FINANCEMENT VERT :

Le Plaidoyer de Brazzaville pour Transformer le Carbone Africain en Or Équitable

 

En marge de la 39ᵉ session ordinaire de la Conférence de l’Union africaine, le siège de l’organisation panafricaine a vibré, le 13 février 2026, au rythme des enjeux environnementaux lors de la réunion du Comité des chefs d’État et de gouvernement africains sur les changements climatiques (CAHOSCC). Au cœur de ce forum de haut niveau présidé par le Président Kenyan William Ruto , la République du Congo a une nouvelle fois porté l’étendard du Bassin du Congo en réaffirmant son rôle de pivot stratégique de la survie écologique mondiale.

Photos de famille

 

La ministre Congolaise en charge de l’environnement, Arlette Soudan-Nonault, a livré un plaidoyer rigoureux pour une justice climatique effective en représentant Son Excellence Monsieur Denis Sassou Nguesso, Chef de l’État et Président en exercice de la Commission Climat du Bassin du Congo (CCBC).

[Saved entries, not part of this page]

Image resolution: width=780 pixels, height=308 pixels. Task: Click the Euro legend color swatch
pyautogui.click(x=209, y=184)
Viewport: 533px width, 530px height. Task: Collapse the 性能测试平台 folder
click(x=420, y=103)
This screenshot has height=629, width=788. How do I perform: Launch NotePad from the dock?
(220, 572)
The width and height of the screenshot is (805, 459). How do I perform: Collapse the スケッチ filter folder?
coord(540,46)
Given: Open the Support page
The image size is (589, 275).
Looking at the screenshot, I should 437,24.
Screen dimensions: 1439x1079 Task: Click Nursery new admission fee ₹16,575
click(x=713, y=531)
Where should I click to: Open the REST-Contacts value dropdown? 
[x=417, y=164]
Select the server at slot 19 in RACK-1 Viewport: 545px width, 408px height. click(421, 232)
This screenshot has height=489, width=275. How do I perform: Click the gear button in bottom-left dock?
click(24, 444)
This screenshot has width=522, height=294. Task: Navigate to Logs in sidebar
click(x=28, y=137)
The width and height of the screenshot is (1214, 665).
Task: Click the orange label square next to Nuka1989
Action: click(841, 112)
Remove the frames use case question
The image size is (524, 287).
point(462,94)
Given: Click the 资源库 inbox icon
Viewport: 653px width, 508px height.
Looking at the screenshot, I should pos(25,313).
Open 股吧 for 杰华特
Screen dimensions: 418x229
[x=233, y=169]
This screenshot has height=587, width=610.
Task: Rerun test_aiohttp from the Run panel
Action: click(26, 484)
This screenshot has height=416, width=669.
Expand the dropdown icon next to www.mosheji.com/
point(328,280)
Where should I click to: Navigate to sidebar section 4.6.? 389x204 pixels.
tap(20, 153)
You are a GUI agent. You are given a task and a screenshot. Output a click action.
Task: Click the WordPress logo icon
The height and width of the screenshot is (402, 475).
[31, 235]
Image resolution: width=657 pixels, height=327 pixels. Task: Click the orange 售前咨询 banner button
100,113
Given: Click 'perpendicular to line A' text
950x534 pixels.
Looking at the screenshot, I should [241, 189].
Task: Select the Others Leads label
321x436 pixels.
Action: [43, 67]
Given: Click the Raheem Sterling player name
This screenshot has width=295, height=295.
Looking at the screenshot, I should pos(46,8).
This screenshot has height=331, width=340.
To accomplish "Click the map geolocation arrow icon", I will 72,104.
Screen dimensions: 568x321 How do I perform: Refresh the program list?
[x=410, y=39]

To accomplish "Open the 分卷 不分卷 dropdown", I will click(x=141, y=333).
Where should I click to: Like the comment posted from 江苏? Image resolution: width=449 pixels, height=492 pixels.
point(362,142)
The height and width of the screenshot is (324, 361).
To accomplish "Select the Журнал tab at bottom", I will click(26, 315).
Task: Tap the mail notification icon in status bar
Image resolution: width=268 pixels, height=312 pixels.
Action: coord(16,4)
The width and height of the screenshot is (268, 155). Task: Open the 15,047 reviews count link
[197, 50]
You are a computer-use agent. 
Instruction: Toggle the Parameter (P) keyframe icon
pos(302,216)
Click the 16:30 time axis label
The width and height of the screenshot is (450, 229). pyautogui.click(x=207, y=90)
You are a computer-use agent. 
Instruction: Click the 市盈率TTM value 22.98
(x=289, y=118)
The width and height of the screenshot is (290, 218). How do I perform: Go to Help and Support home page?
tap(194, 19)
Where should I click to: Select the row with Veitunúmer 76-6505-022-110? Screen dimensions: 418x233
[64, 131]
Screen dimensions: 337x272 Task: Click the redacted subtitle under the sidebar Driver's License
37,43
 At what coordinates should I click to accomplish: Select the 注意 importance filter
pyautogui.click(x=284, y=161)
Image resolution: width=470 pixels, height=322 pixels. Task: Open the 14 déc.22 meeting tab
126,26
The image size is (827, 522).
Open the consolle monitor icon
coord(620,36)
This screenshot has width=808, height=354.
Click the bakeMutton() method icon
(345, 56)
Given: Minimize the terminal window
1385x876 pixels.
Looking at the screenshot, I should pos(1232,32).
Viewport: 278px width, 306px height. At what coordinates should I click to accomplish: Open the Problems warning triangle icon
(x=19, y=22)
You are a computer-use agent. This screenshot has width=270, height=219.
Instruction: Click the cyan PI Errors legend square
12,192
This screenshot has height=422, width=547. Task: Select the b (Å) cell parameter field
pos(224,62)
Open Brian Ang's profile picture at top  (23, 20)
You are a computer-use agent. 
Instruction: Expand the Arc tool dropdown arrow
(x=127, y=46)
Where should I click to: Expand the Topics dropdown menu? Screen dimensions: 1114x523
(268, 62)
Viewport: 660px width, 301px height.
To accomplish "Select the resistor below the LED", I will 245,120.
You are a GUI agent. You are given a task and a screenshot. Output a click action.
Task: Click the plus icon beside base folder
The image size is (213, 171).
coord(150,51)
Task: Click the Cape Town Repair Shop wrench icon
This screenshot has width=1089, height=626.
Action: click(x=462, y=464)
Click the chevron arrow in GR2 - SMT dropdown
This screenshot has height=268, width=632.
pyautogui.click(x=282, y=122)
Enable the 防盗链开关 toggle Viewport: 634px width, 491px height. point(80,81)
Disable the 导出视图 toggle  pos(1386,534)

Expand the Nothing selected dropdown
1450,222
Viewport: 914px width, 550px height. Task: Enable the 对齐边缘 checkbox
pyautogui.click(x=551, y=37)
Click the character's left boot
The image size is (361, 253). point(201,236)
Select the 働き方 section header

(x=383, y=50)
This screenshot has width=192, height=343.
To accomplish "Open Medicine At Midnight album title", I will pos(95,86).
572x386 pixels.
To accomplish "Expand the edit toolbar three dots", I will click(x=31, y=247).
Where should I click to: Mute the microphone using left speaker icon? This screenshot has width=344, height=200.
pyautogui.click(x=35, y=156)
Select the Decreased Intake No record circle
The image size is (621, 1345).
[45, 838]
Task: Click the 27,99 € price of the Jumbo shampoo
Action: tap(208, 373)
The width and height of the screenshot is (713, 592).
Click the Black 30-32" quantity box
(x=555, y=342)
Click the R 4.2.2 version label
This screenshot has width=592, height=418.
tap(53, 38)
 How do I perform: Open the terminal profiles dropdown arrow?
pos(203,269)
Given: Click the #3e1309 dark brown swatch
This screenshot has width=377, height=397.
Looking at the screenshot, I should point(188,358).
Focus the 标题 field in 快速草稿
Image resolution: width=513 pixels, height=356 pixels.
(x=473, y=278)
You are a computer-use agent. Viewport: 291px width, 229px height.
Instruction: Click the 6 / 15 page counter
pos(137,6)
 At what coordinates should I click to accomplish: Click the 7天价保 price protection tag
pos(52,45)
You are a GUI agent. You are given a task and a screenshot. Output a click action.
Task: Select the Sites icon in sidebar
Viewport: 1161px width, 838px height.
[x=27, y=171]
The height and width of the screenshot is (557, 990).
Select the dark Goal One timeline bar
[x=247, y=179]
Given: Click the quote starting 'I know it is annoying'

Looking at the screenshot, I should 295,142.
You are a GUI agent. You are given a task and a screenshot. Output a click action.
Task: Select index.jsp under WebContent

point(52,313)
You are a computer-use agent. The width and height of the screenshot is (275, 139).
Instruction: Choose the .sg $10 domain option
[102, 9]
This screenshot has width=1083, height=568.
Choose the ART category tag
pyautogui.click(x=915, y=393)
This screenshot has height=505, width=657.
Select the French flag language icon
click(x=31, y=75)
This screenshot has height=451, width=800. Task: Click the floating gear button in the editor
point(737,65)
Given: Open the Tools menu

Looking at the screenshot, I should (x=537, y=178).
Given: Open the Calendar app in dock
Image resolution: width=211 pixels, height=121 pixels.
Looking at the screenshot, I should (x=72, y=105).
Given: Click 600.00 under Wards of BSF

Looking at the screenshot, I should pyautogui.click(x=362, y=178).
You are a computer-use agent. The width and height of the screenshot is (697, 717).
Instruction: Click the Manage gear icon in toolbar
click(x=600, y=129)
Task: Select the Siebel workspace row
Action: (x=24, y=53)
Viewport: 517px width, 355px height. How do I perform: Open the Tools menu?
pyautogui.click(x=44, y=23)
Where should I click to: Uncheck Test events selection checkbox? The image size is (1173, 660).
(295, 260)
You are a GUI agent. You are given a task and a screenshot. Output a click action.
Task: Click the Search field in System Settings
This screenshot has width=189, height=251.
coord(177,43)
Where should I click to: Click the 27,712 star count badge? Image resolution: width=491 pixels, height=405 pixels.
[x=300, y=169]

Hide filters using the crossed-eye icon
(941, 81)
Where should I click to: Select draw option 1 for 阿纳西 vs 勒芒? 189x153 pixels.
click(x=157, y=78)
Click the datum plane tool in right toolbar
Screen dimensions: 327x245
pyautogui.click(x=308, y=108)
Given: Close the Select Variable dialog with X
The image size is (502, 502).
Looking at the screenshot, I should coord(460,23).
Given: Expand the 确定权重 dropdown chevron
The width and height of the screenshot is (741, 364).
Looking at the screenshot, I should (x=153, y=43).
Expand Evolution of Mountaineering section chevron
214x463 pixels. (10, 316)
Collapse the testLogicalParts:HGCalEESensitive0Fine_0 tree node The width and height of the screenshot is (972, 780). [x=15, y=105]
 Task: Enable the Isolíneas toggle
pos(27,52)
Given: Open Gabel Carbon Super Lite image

Brazzaville, Porte-Voix du Deuxième Poumon de la Planète

En sa double qualité de Ministre de l’Environnement et de Secrétaire exécutive de la CCBC, elle a porté la vision de Brazzaville devant un parterre de dirigeants présidé par le chef d’État kényan William Ruto.
Le message délivré est sans équivoque puisque l’Afrique ne génère que moins de 4 % des émissions mondiales de gaz à effet de serre alors qu’elle subit de plein fouet une crise qu’elle n’a pas provoquée. Les chiffres évoqués lors des travaux révèlent un réchauffement deux fois plus rapide que la moyenne mondiale ainsi que des pertes économiques amputant le PIB continental de 2 % à 5 %. Cette situation alarmante force les États à réorienter jusqu’à 9 % de leurs budgets nationaux vers la seule adaptation climatique au détriment d’autres secteurs vitaux comme la santé ou l’éducation.

De Belém à Addis-Abeba : L’Heure de la Mise en Œuvre

La trajectoire tracée lors de la COP30 à Belém en novembre 2025 doit désormais se traduire en actes concrets à travers le passage définitif des engagements à l’action. Si le « Paquet politique de Belém » a acté des avancées majeures comme la Décision Mutirão et l’engagement de tripler le financement de l’adaptation d’ici 2035, le financement demeure le principal obstacle du système climatique mondial.
Le constat reste amer car la promesse des 100 milliards USD annuels par les pays développés n’est toujours pas tenue. De plus, les fonds alloués à l’Afrique arrivent trop souvent sous forme de prêts qui aggravent la dette souveraine des États africains. Face à ce déséquilibre, Brazzaville prône une transition juste incluant des solutions innovantes comme la cuisson propre, l’accès universel à l’énergie et la protection sociale des populations les plus vulnérables.

La République du Congo comme Pilier de la Diplomatie Verte

Sous l’impulsion du Président Denis Sassou Nguesso, la République du Congo s’impose comme un acteur majeur capable d’orienter les négociations internationales vers une valorisation réelle des actifs naturels. La stratégie congolaise repose sur la valorisation des services écosystémiques des forêts tropicales ainsi que sur le développement de marchés carbone crédibles, transparents et équitables. Elle favorise également la promotion de mécanismes innovants de financement climatique et le renforcement de la coopération Sud-Sud, notamment par une convergence stratégique prometteuse entre les grands massifs forestiers du Bassin du Congo et de l’Amazonie.

Cap sur 2027 : L’Opportunité d’une COP Africaine

Dans cette montée en puissance diplomatique, l’horizon 2027 se dessine comme une étape capitale avec l’organisation de la COP32 à Addis-Abeba après une escale intermédiaire en Turquie en 2026. Pour la délégation congolaise, ce rendez-vous représentera une occasion historique d’obtenir des résultats tangibles sur le financement de l’adaptation et de renforcer l’accès à l’énergie propre.
En somme, la participation active de Madame Arlette Soudan-Nonault confirme que la République du Congo demeure le centre stratégique de la diplomatie climatique africaine. Le combat mené par Brazzaville démontre que l’Afrique ne demande pas la charité mais exige une justice climatique fondée sur l’équité et la reconnaissance de sa contribution au salut de la planète. Ce leadership constant de Denis Sassou Nguesso garantit désormais une voix africaine forte, unie et résolument tournée vers la préservation du patrimoine naturel pour les générations futures.